▸ GOAL:
Rewrite all of the material with "GUI agent" switched to "interface agent" and nothing else changed. Leave the pictures out.

● ● ● ●

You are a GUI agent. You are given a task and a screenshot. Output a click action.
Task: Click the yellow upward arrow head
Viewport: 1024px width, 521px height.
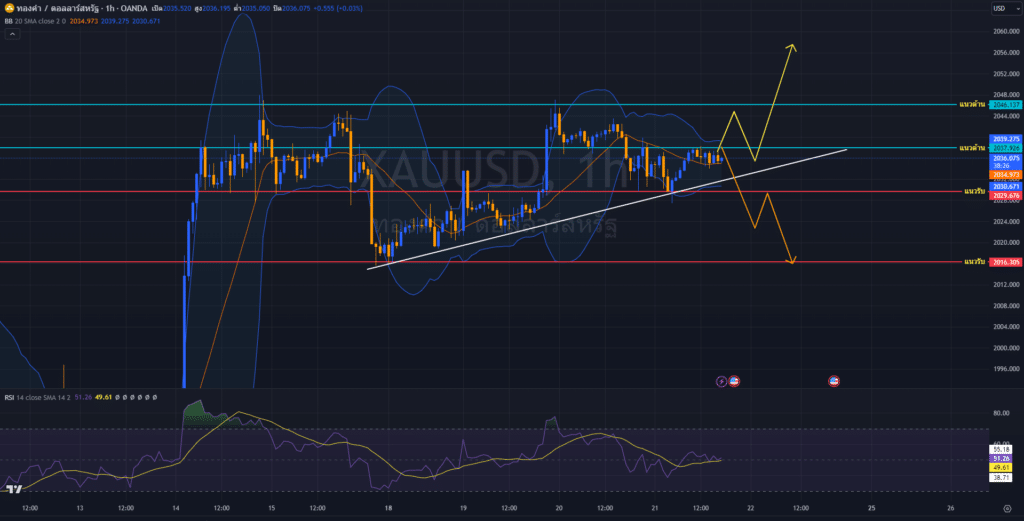coord(791,46)
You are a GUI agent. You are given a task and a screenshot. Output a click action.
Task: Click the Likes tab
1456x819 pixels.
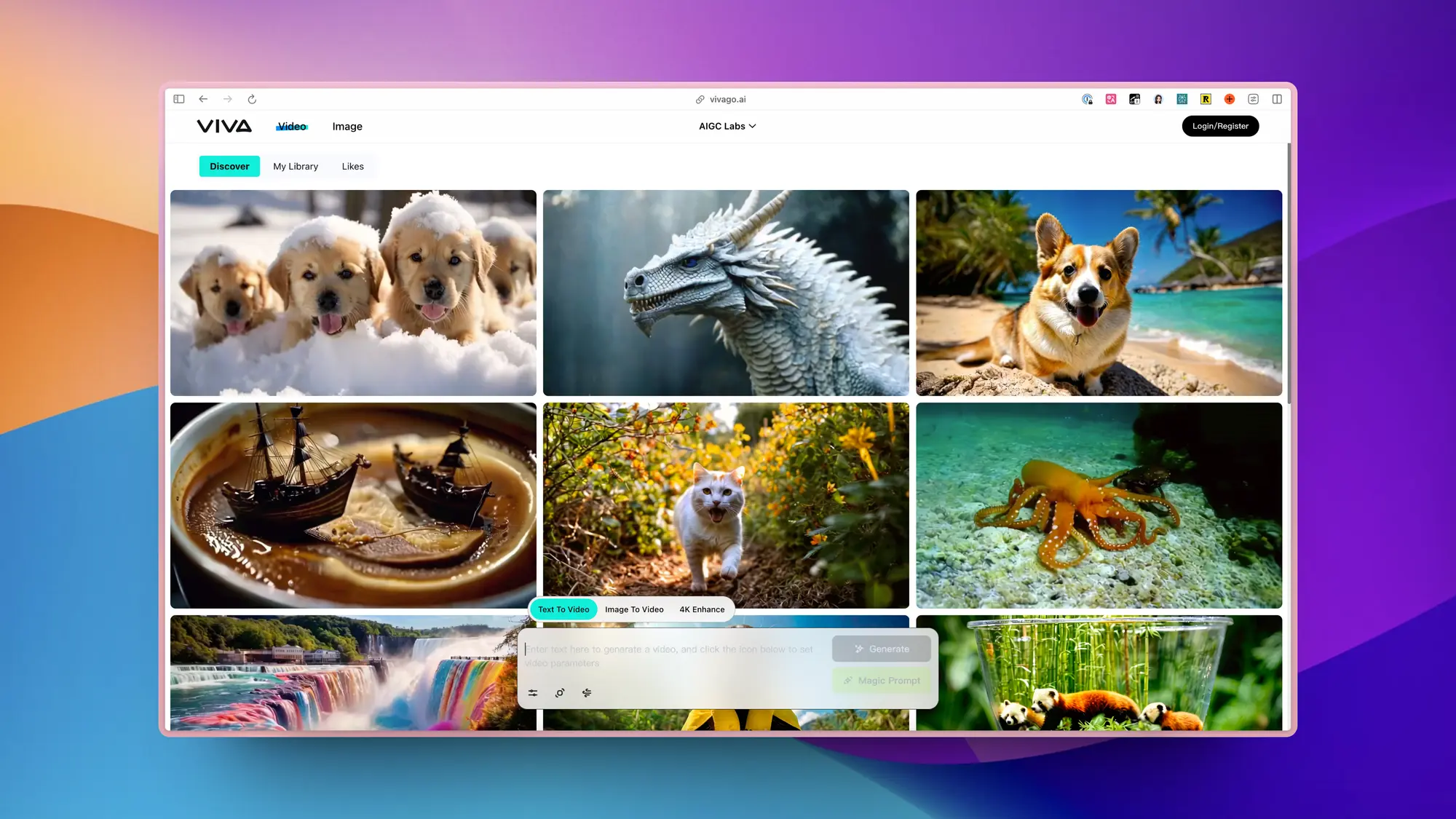pos(352,166)
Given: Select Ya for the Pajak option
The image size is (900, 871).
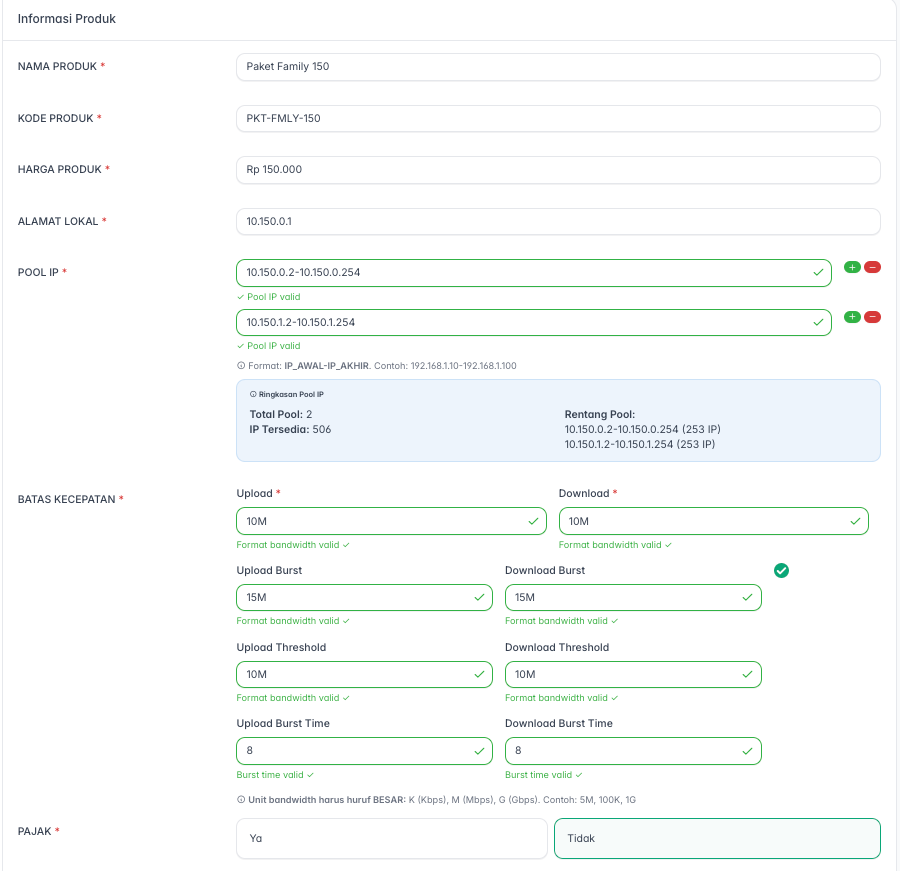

● ● ● ●

▸ RIGHT ANSWER:
You are a interface agent. You are given a task and a screenshot. Output a click action.
Task: Click the yellow upward arrow head
Viewport: 1024px width, 521px height.
coord(791,46)
You are a interface agent. You are given a task and a screenshot. Output a click action.
Task: Click the Likes tab
1456x819 pixels.
pos(352,166)
Given: Select Ya for the Pajak option
The image size is (900, 871).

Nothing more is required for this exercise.